Banks are places that take your money, keep it safe and let you use a debit card or checks to take care of day-to-day purchases. A depository for your day-to-day funds and short-term savings is the main features most consumers use the local bank for. And there is a good likelihood that your bank is a large one located very near your home or office. Of course, it might be a bank that ran a good special a while ago, or even just the first bank you found when you were ready to cash your first paycheck. But looking beyond your own bank accounts, banks do have a purpose – making money.

Safe Storage
Banks are a safe place to store your money every month when the paycheck comes through. They are insured up to $100,000 and you can get to your money any time you need it. Of course, while your money is sitting in your savings account waiting for use, it is earning a bit of interest and keeping your checking account safe from overdraft fees – at least in theory.

Money-Making Money
But while your money is sitting in the savings account, it is doing something else as well. It is making the bank money.
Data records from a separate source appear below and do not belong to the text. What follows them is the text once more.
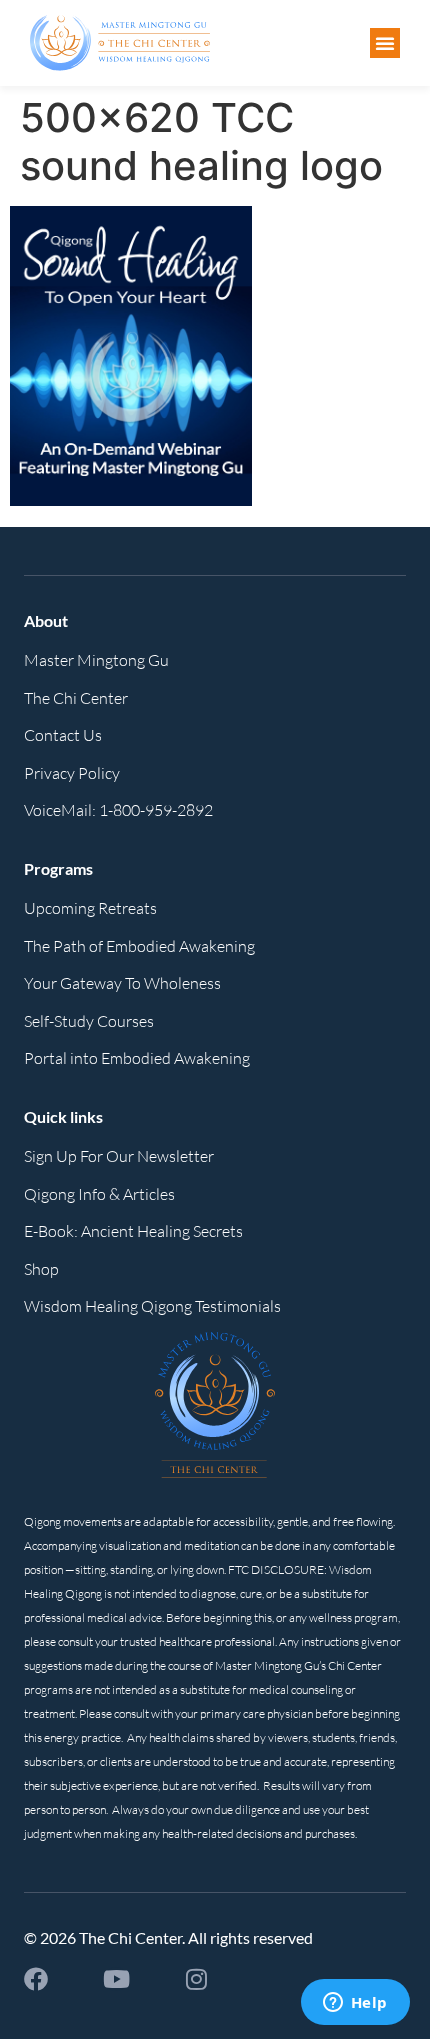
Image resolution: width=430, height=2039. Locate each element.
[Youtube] (116, 1979)
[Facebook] (36, 1979)
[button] (385, 43)
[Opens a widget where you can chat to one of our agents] (355, 2004)
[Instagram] (196, 1979)
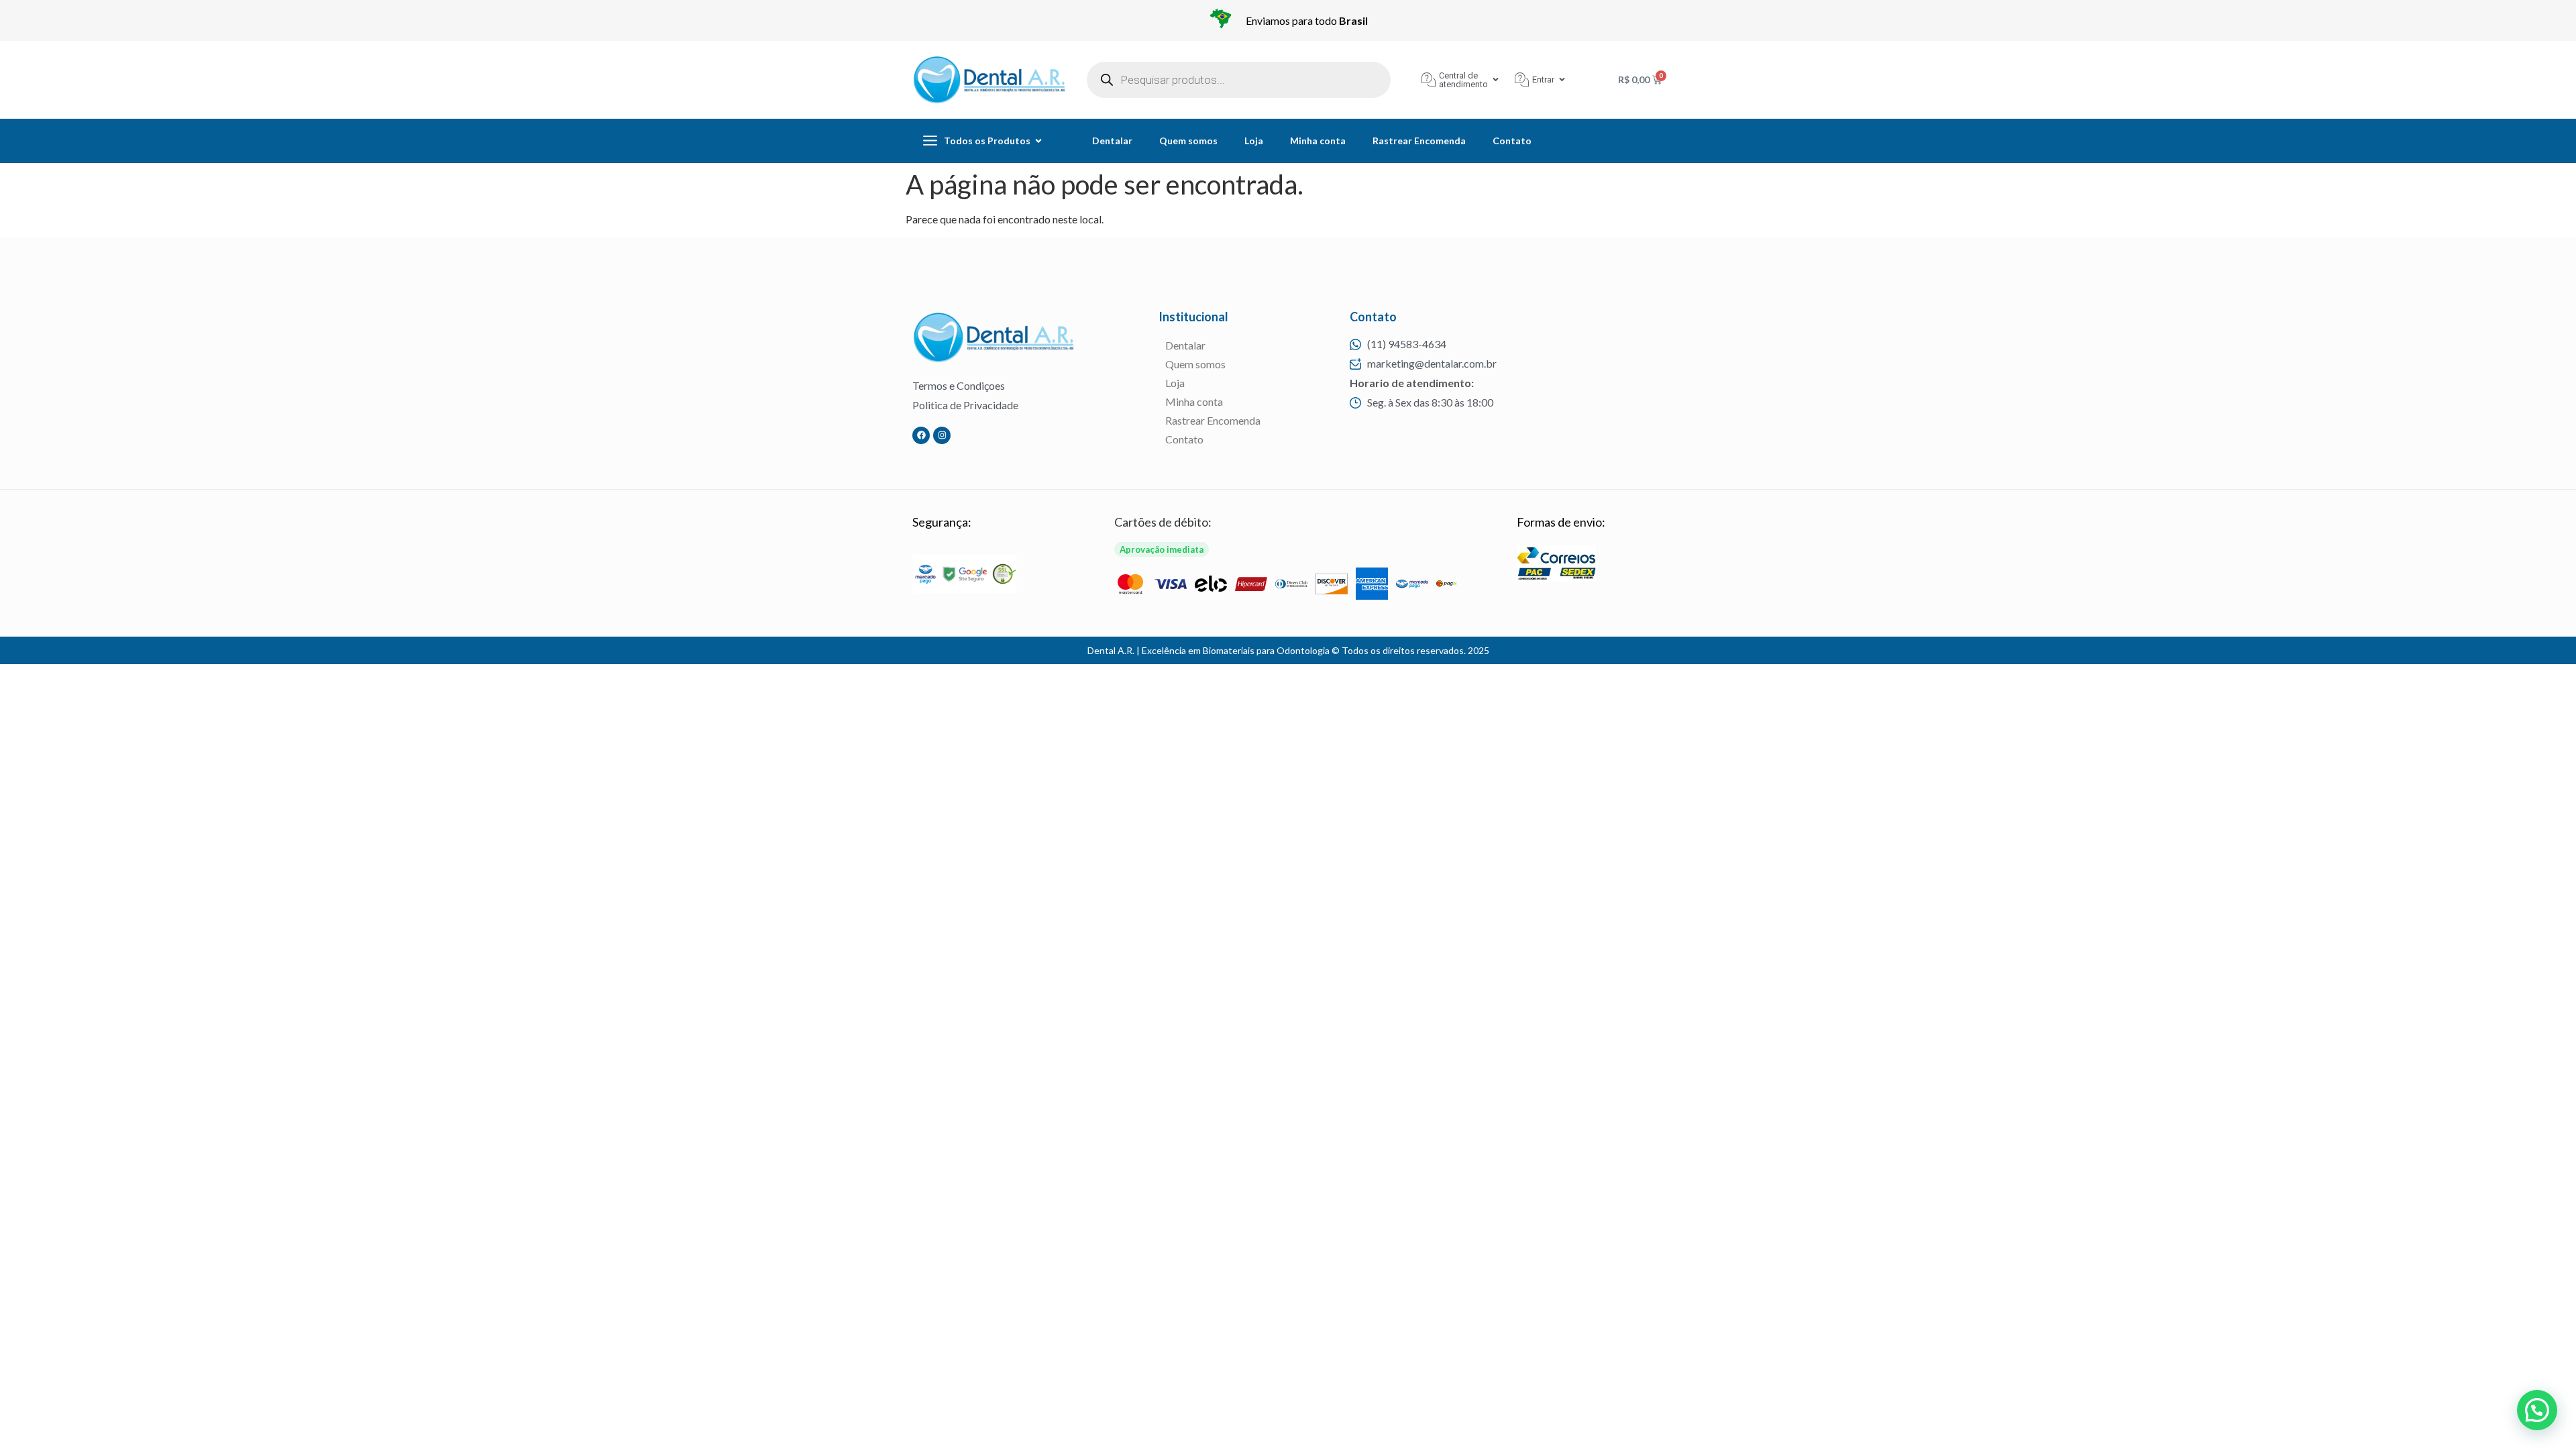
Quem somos (1188, 140)
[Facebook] (921, 435)
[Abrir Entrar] (1562, 79)
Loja (1253, 140)
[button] (2537, 1410)
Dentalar (1112, 140)
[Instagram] (942, 435)
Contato (1512, 140)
The interest earned on your savings account is a pittance compared with how much is earned by the bank each time it makes financial deals in the money marketplace.
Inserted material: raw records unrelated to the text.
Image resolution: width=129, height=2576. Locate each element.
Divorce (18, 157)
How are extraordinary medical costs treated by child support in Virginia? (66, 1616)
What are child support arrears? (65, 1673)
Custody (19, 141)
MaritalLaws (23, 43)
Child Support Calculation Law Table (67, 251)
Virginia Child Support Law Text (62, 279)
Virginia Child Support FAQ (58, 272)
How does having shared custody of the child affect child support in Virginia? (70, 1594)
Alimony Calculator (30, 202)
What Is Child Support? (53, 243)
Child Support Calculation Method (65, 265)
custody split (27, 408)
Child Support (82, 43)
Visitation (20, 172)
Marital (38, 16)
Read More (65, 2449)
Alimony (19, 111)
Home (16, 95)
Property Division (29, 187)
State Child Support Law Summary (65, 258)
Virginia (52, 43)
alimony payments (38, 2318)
While your money is sitting there, your bank probably lends it out to others at high rates of interest. Of course if you were to walk into the bank and demand your money, they could easily give you the right amount of cash – all the investments and earnings are done with virtual numbers that include the deposits and savings of every member of the bank.
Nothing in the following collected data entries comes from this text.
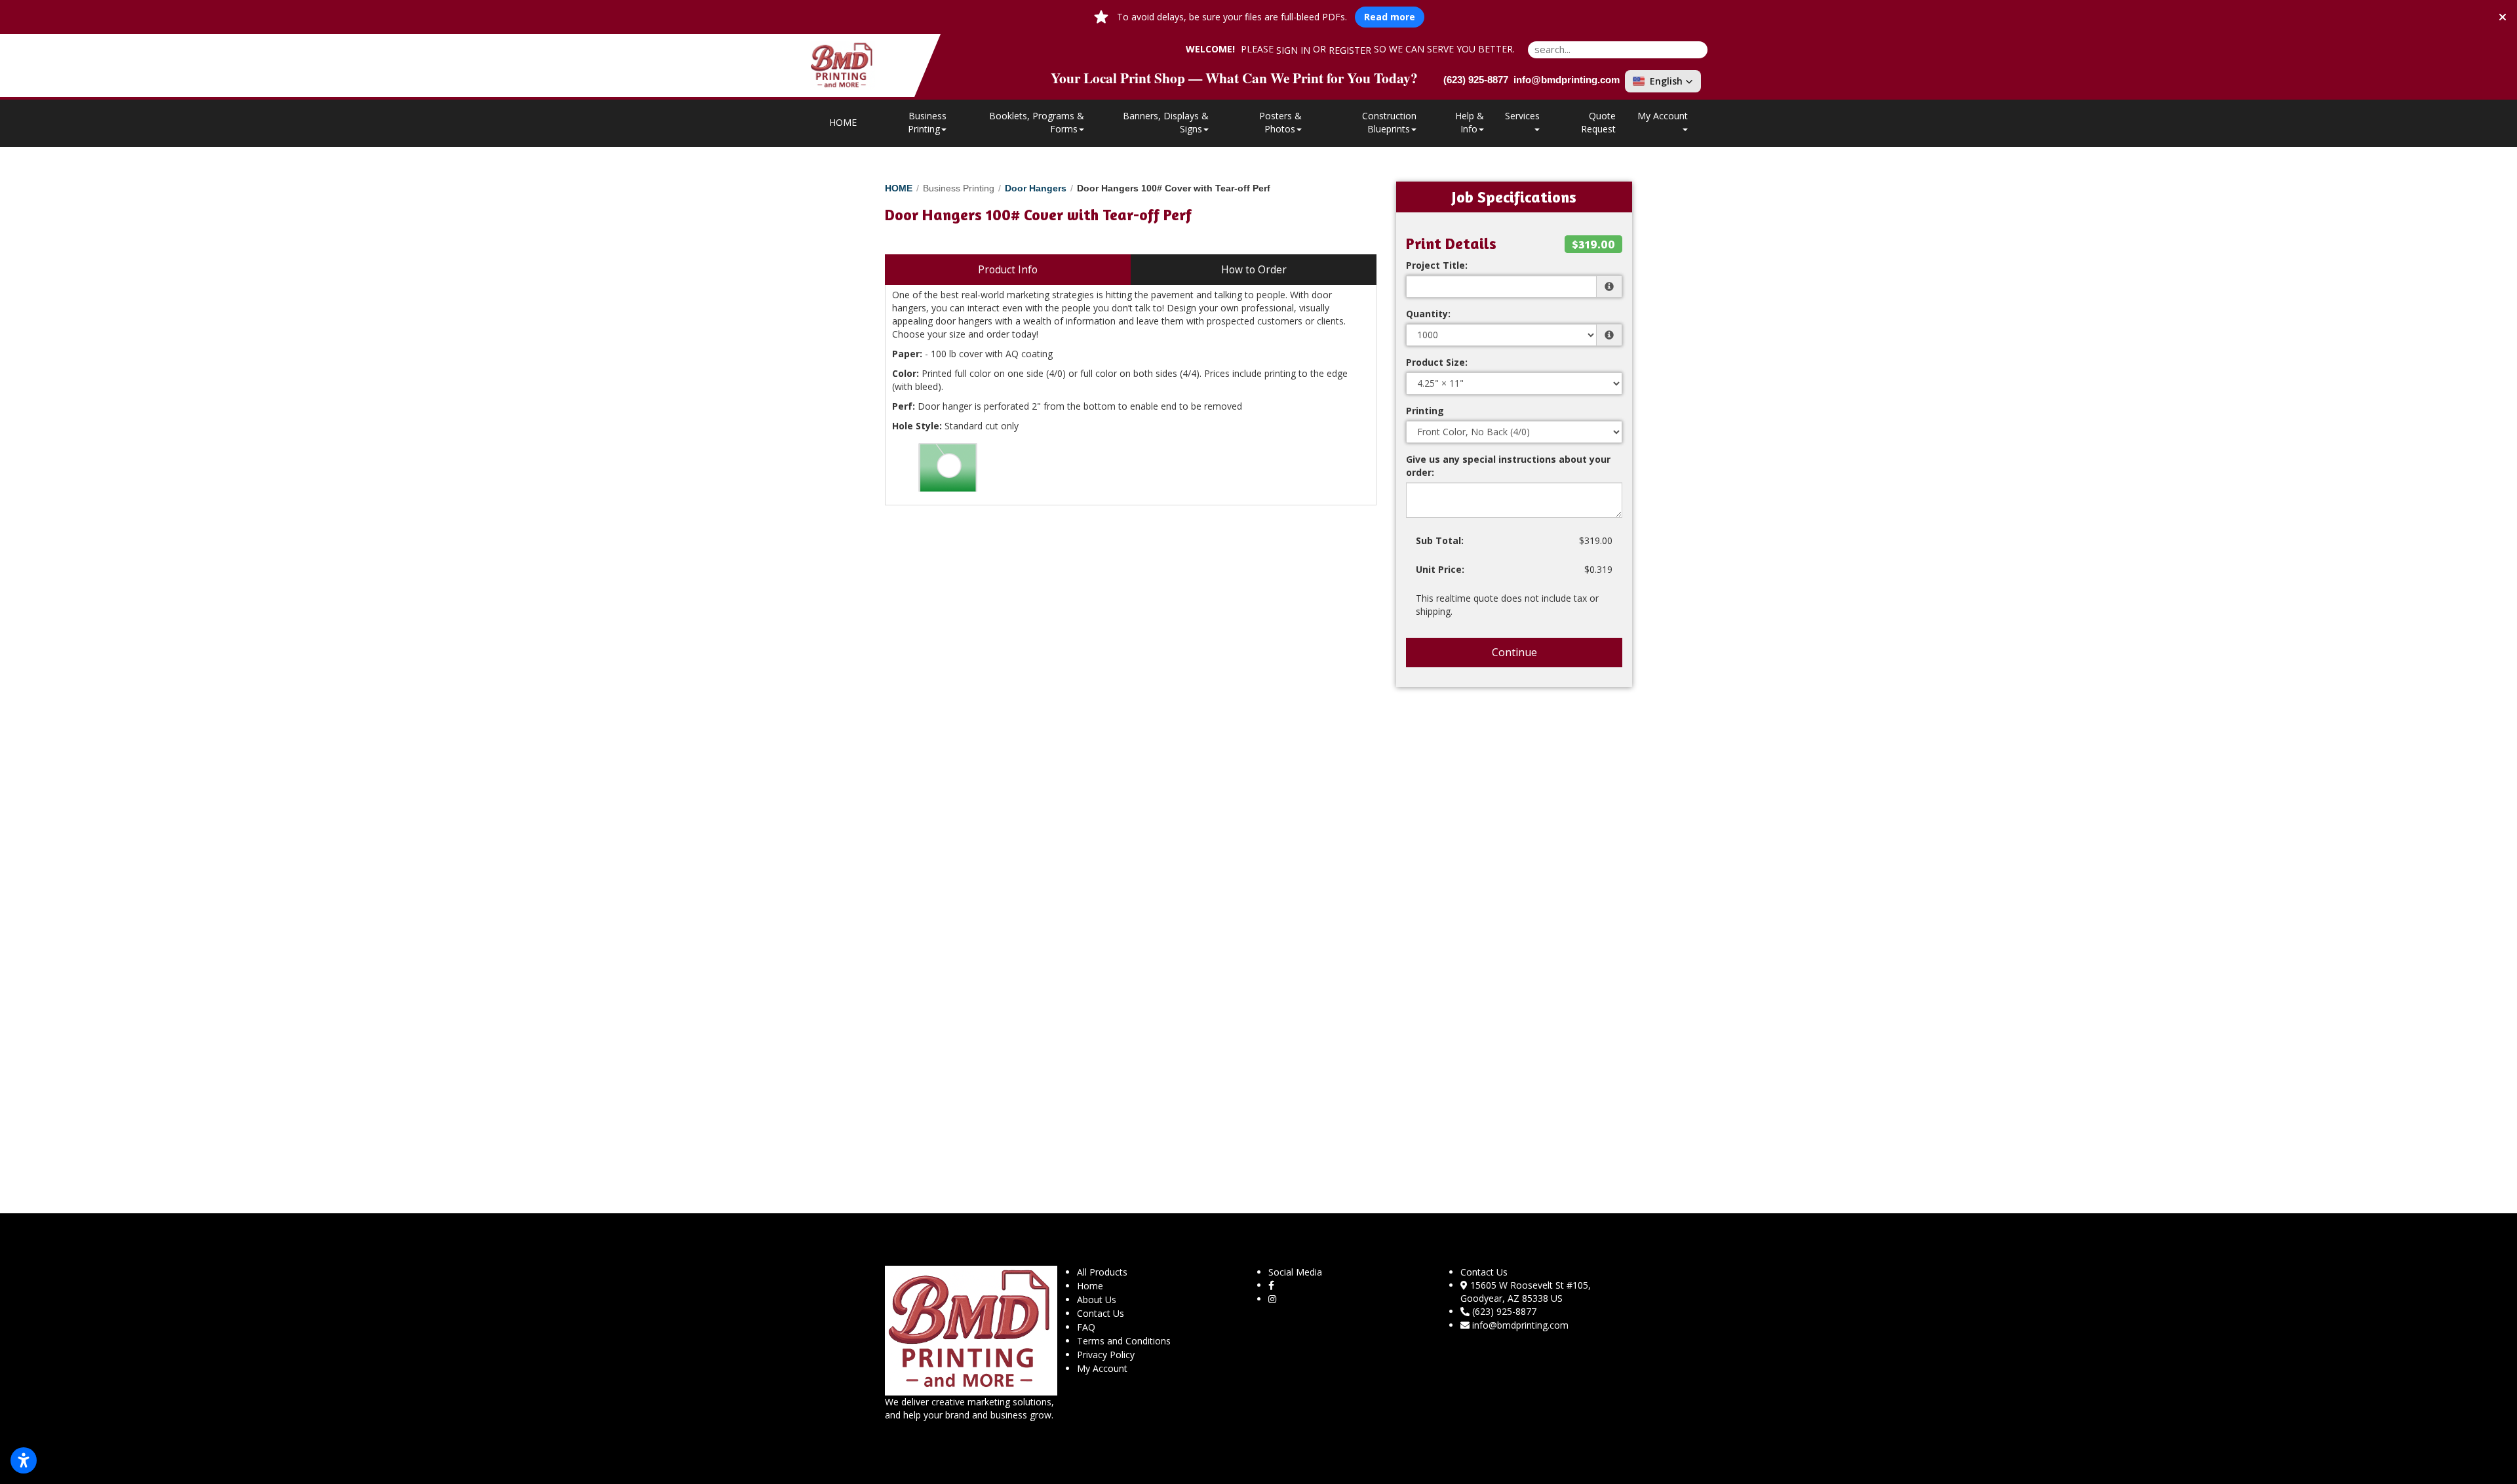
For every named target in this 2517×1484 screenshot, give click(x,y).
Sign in (1293, 50)
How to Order (1254, 270)
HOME (843, 122)
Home (1090, 1285)
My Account (1102, 1368)
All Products (1102, 1272)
Banks also make money through the fees charged on various accounts. These fees might be maintenance fees, overdrawn fees, returned check fees, failure to maintain a minimum balance fee, etc… Added together these fees can seriously add up not just for you and your fledgling account, but for the bank, too. After all, the bank is the big winner with all of that additional money coming through the doors.

Finding the Right Bank
While all banks make money from your business (and your money), there are some banks that offer more agreeable terms than others. Most of the large banking centers, however, have high overhead costs due to the number of retail establishments and storefront locations. These banks, which are often the best known in the financial community, tend to charge more and offer less to customers.

Smaller banks that do not have to maintain a great number of locations, or possibly even any at all, often offer customers higher rates of return on their money and charge fewer fees. This means you might just get a better return on your money from a bank that operates from a single location or online. But how can you know for sure?

Take the time to actually compare what banks offer. Also examine your needs in regard to physical location. How often do you actually visit the bank? Do you use ATMs or can you get by with just a debit card? If you haven’t set foot in a physical bank location for months, you might be paying fees or accepting lower interest rates on your savings simply to help maintain the centers you’re not using.

Of course the only way to tell that is to look at the minimum dollar amounts required to open and maintain checking and savings accounts at each bank. Check out the savings rate as well as the frequency and amount of any fees. Do both banks offer free checking and online bill pay? Only when you’ve come to a decision about which bank is best for your specific needs should you open an account.

Your Accounts
Your banking accounts are your business, of course, but you should also be aware of what experts advise you to do. Your savings account will have a small rate of interest. Leave only the amount in the account that is required to keep it free of fees and to cushion your checking account if the two are linked. Your checking account should be used to pay bills and for spending money, but not as a savings account. Keep it cushioned, but don’t let large amounts accumulate there.

Save money every month, and when you’ve reached the minimum opening amount, invest the money in a more suitable vehicle than a standard savings account. That doesn’t mean you must invest it in the stock market or in mutual funds, rather look at money market accounts your bank may offer. These often have a high minimum balance, but will earn you considerably more interest than a standard savings account. And that’s putting your money to work for you – not just the bank.